Now, traffic congestion in general – and in these cities especially – is nothing new. Indeed, according to the Texas Transportation Institute’s (TTI) urban mobility report, Americans annually lose a total of 4.2 billion hours in traffic congestion, wasting 2.9 billion gallons of fuel and $78.2 billion each year.

Question is, though, what to do about it? Some of the solutions that are being used worldwide to combat traffic congestion don’t go over too well with U.S. drivers. Take the concept of “congestion pricing” for example. It’s been used with great effect in Stockholm, Sweden, but only got the “go ahead” as policy following a city-wide referendum on the matter – and I just don’t think “congestion pricing” as a traffic management strategy would find much support among urban U.S. voters.

There’s another school of thought on traffic management that focuses on the vehicle parking issue. By removing what these experts dub “free” curbside parking, and implementing high rates of “pay-for-parking” meters in downtown locations, this would drive more folks to use alternative forms of transportation in lieu of cars – thus reducing not only traffic congestion but petroleum consumption and emission levels.

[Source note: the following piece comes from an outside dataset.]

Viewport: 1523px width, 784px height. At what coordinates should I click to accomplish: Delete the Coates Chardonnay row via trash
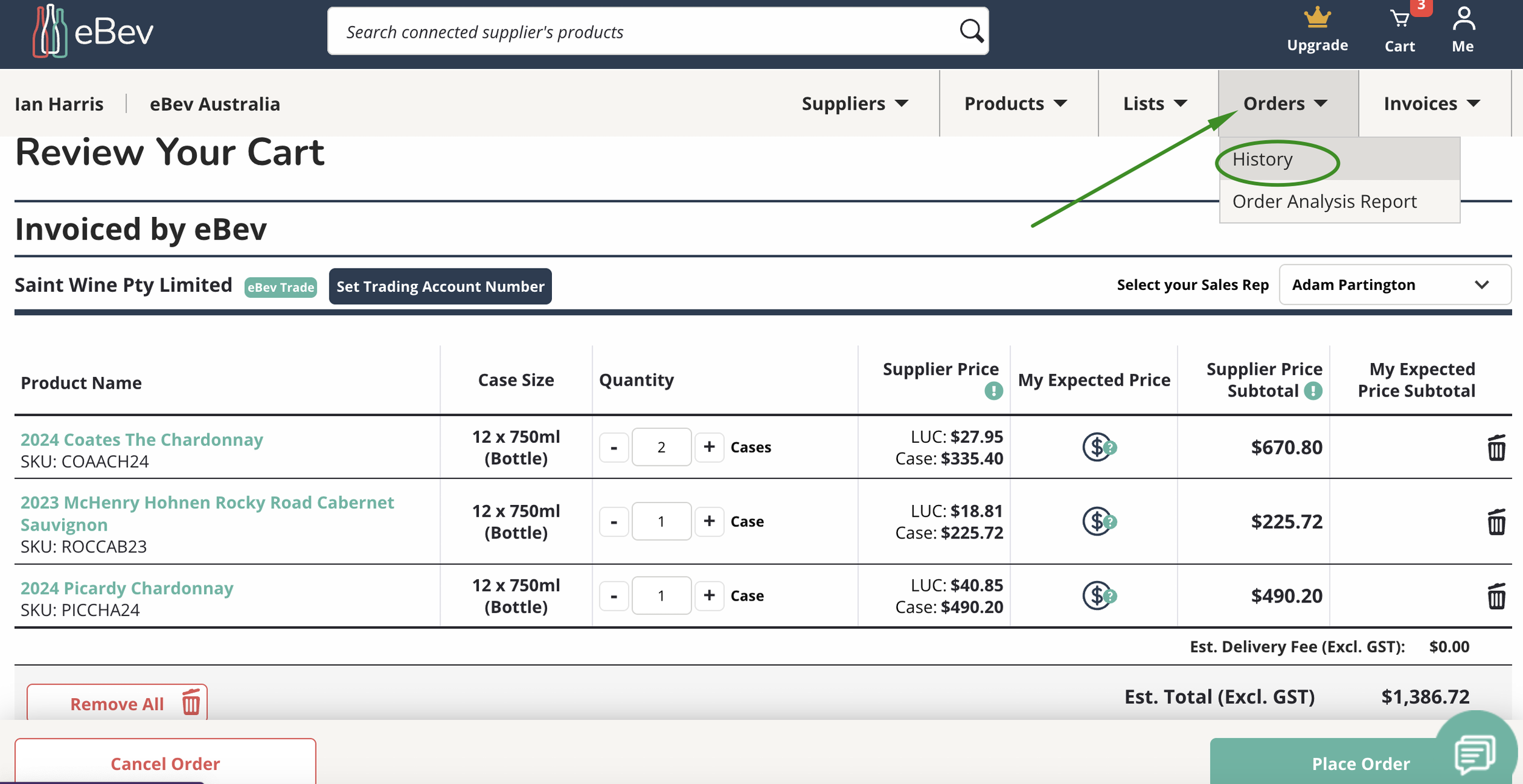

Such “parking” strategies are controversial, to say the least, but it’s a measure of how difficult traffic congestion is becoming that folks are thinking along these lines.

The Road Information Program (TRIP) noted that increased traffic congestion is the result of increasing travel outpacing the expansion of the nation’s roadway system. For example, according to TRIP’s analysis of Federal Highway Administration data, travel on the nation’s major roadways increased by 39% from 1990 to 2005 – yet lane mileage increased by only 4% during that same period.

“Vehicle travel on our highways is increasing at a rate nearly ten times greater than new capacity is being added. This is one of the reasons that 36% of America’s major urban roadways are congested during peak hours,” noted William Wilkins, TRIP’s executive director.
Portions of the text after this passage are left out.